3

I'm trying to retrieve the last 20 rows by time for users with more than 100K rows in a table with more than 1 million records. The query performance is fine (in ms) when the user has a small number of records. But takes more than 2 minutes to fetch 20 records for users with about 10K-100K records.

Here's the query:

select * from ( select * from TABLE1                                                                                                              
         where USER_ID= 41063660  and                                                                                                                        
         COL1=0 and COL2 = 0
  order by LAST_EVENT_DATE desc) where rownum <= 20 ;

There is an index (I_LASTEVENTDT) on (USER_ID, COL1, COL2, LAST_EVENT_DATE DESC)

Here is the explain plan:

------------------------------------------------------------------------------------------------------------------------
| Id  | Operation                      | Name                          | Rows  | Bytes |TempSpc| Cost (%CPU)| Time     |
------------------------------------------------------------------------------------------------------------------------
|   0 | SELECT STATEMENT               |                               |    20 | 38960 |       | 66959   (1)| 00:13:24 |
|*  1 |  COUNT STOPKEY                 |                               |       |       |       |            |          |
|   2 |   VIEW                         |                               | 65500 |   121M|       | 66959   (1)| 00:13:24 |
|*  3 |    SORT ORDER BY STOPKEY       |                               | 65500 |    96M|   102M| 66959   (1)| 00:13:24 |
|   4 |     TABLE ACCESS BY INDEX ROWID| TABLE1                        | 65500 |    96M|       | 47280   (1)| 00:09:28 |
|*  5 |      INDEX RANGE SCAN          | I_LASTEVENTDT                 | 65500 |       |       |   309   (0)| 00:00:04 |
------------------------------------------------------------------------------------------------------------------------

Predicate Information (identified by operation id):
---------------------------------------------------

   1 - filter(ROWNUM<=20)
   3 - filter(ROWNUM<=20)
   5 - access("USER_ID"=41063660 AND "COL1"=0 AND
              "COL2"=0)

I've tried to follow the example given on http://use-the-index-luke.com/sql/sorting-grouping/indexed-order-by

I have tried creating a separate index on (USER_ID, COL1, COL2) and (LAST_EVENT_DT DESC) too and also tried index on (USER_ID,LAST_EVENT_DT DESC) . The performance was worse for both even though for the latter index it got rid of the sort order.

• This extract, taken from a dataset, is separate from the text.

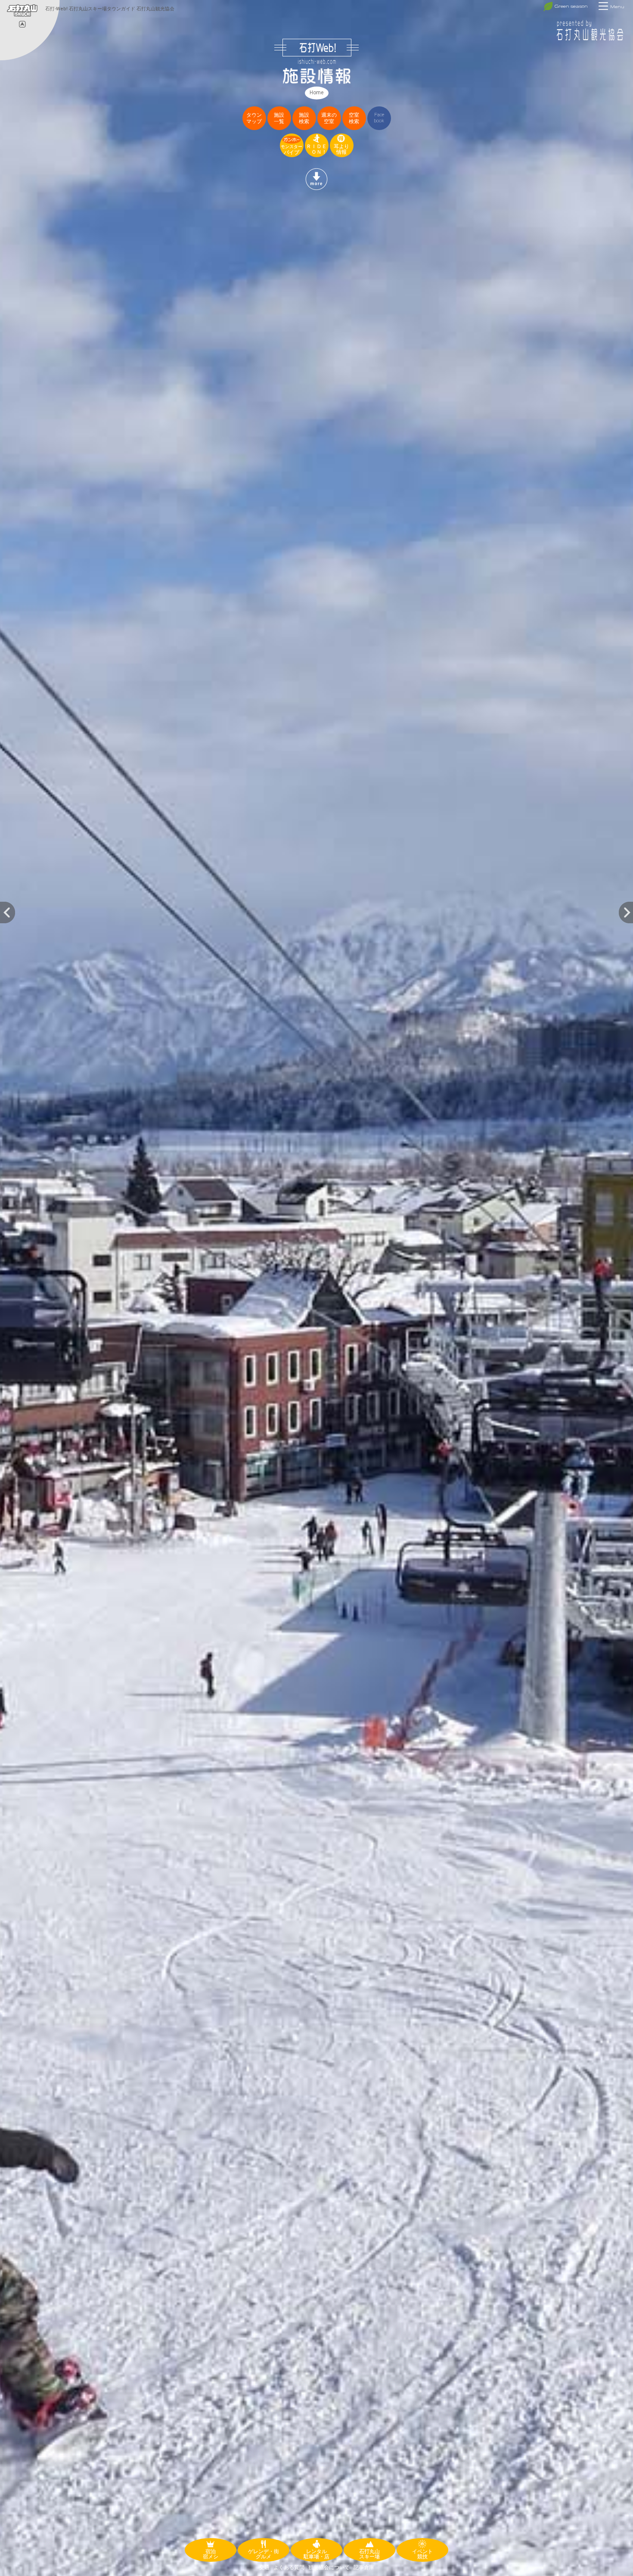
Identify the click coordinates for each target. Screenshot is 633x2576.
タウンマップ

How to I get better performance from this query?

Thanks in advance.

  • The explain plan says the query took only 15 seconds for 65K rows (I hope I'm not misreading). How come you say it takes 2 minutes? Do you do more processing before and after the query? – sstan Jun 21 '16 at 22:43
  • The plan shows 13 mins, not 15 seconds and is only an estimate. It takes 2 mins+ depending on the number of rows fetched, when i run it from my application. – user2755442 Jun 21 '16 at 23:02
  • Oops. Thanks for clarifying that. Just for investigation purposes, did you try adding the `FIRST_ROWS` hint to your query? Does it change the explain plan at all? – sstan Jun 21 '16 at 23:05
  • Didnt try it..but as I understand the CBO is free to ignore hints even if I put it in the query – user2755442 Jun 21 '16 at 23:58
  • Looks like there is a big write to temp space for sorting. If you have a result set with 100K records, and only need 20 of them, 99.999% of the data is thrown away. Can you pleases show your table and index definitions in their entirety? See if this [AskTom](http://www.oracle.com/technetwork/issue-archive/2006/06-sep/o56asktom-086197.html) article is of any help. – OldProgrammer Jun 22 '16 at 00:03
  • Also, run a trace and look at tkprof output. – OldProgrammer Jun 22 '16 at 00:14
  • The way the subquery is written, it doesn't give Oracle a chance to restrict the row set before it builds the data. So Oracle should choose not to use the index in the first place. Because it has to join to the main table to get all the columns in your `SELECT *` in the subquery. Only after that busy work is done can it reduce the row set to 20 in the outer query. The query needs a rewrite so that Oracle can use an index to get the appropriate 20 rows and then join to the table to get the rest of the columns for the `SELECT *` – Peter M. Jun 22 '16 at 00:37
  • 1
    Maybe try it using the last example on this page as a guide? https://docs.oracle.com/cd/B19306_01/server.102/b14200/functions137.htm – Peter M. Jun 22 '16 at 00:49
  • ^^ You may find that Oracle is smart enough to make that style of query fast. If that's not the case -- keep the select list of the inner query to just the date of the 20th row in the series (don't `select *`). Then use the outer query to `select *` from the table using the rest of your key and date >= result from inner query. – Peter M. Jun 22 '16 at 01:01
  • @OldProgrammer, I went through the AskTom article you've referenced while trying out optimizations. As you see I am using the same query as the query Tom suggests as the optimal top N query and it generates a similar plan with the SORT ORDER BY STOPKEY. But for some reason, the sort in my plan is happening on 65K rows instead of 20 rows. I'm trying to figure out why the count stop key shows 65K rows instead of 20. I'll try running trace and tkprof as you suggested. – user2755442 Jun 22 '16 at 01:19
  • Thanks @PeterM. The problem is I don't know before hand what that date range would be. – user2755442 Jun 22 '16 at 01:21

2 Answers2

0

First try something like:

SELECT *
FROM 
   (SELECT *, ROW_NUMBER() OVER (ORDER BY last_event_date desc) R
    FROM table1
    WHERE user_id = 41063660
    AND col1 = 0
    AND col2 = 0)
WHERE R <= 20;

If that proves not to be fast, try:

SELECT *
FROM table1,
    ( SELECT last_event_date, ROW_NUMBER() OVER (ORDER BY last_event_date desc) R
    FROM table1
    WHERE user_id = 41063660
    AND col1 = 0
    AND col2 = 0 ) sub
WHERE table1.user_id = 41063660
AND table1.col1 = 0
AND table1.col2 = 0
AND sub.R = 20
AND table1.last_event_date >= sub.last_event_date
AND ROWNUM <= 20;

There may be a more direct way to write it - I don't have an Oracle instance at my disposal to try it out.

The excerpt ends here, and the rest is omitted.